• DATA FOR THIS TASK
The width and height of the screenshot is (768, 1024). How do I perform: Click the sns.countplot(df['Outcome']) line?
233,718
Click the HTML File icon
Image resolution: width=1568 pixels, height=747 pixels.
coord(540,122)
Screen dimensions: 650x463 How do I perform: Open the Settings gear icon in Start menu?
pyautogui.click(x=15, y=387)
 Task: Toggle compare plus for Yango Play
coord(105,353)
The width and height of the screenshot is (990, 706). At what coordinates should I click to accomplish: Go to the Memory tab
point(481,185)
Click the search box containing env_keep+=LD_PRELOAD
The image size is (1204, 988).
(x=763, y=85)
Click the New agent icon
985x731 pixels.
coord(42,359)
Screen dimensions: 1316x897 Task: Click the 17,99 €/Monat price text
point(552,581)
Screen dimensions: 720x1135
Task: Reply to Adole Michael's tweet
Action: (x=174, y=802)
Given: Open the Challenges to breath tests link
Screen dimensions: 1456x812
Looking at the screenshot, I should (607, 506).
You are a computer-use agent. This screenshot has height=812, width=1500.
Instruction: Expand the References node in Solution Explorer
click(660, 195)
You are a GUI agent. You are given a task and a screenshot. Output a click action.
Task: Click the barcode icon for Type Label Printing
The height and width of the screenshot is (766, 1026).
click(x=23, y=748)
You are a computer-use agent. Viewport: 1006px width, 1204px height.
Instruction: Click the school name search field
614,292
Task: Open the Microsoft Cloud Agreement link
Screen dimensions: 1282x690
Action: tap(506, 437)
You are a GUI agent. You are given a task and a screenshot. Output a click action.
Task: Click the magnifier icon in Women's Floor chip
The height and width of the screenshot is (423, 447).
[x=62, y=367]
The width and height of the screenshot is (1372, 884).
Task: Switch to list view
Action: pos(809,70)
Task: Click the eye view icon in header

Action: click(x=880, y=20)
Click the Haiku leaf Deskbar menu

• TASK TO CARRY OUT
The full listing above should be restated word for word.

• TASK SOLUTION
The width and height of the screenshot is (768, 1024). How do I perform: Click the sns.countplot(df['Outcome']) line?
233,718
Click the HTML File icon
Image resolution: width=1568 pixels, height=747 pixels.
coord(540,122)
Screen dimensions: 650x463 How do I perform: Open the Settings gear icon in Start menu?
pyautogui.click(x=15, y=387)
 Task: Toggle compare plus for Yango Play
coord(105,353)
The width and height of the screenshot is (990, 706). At what coordinates should I click to accomplish: Go to the Memory tab
point(481,185)
Click the search box containing env_keep+=LD_PRELOAD
The image size is (1204, 988).
(x=763, y=85)
Click the New agent icon
985x731 pixels.
coord(42,359)
Screen dimensions: 1316x897 Task: Click the 17,99 €/Monat price text
point(552,581)
Screen dimensions: 720x1135
Task: Reply to Adole Michael's tweet
Action: (x=174, y=802)
Given: Open the Challenges to breath tests link
Screen dimensions: 1456x812
Looking at the screenshot, I should (607, 506).
You are a computer-use agent. This screenshot has height=812, width=1500.
Instruction: Expand the References node in Solution Explorer
click(660, 195)
You are a GUI agent. You are given a task and a screenshot. Output a click action.
Task: Click the barcode icon for Type Label Printing
The height and width of the screenshot is (766, 1026).
click(x=23, y=748)
You are a computer-use agent. Viewport: 1006px width, 1204px height.
Instruction: Click the school name search field
614,292
Task: Open the Microsoft Cloud Agreement link
Screen dimensions: 1282x690
Action: tap(506, 437)
You are a GUI agent. You are given a task and a screenshot. Output a click action.
Task: Click the magnifier icon in Women's Floor chip
The height and width of the screenshot is (423, 447).
[x=62, y=367]
The width and height of the screenshot is (1372, 884).
Task: Switch to list view
Action: pos(809,70)
Task: Click the eye view icon in header

Action: click(x=880, y=20)
Click the Haiku leaf Deskbar menu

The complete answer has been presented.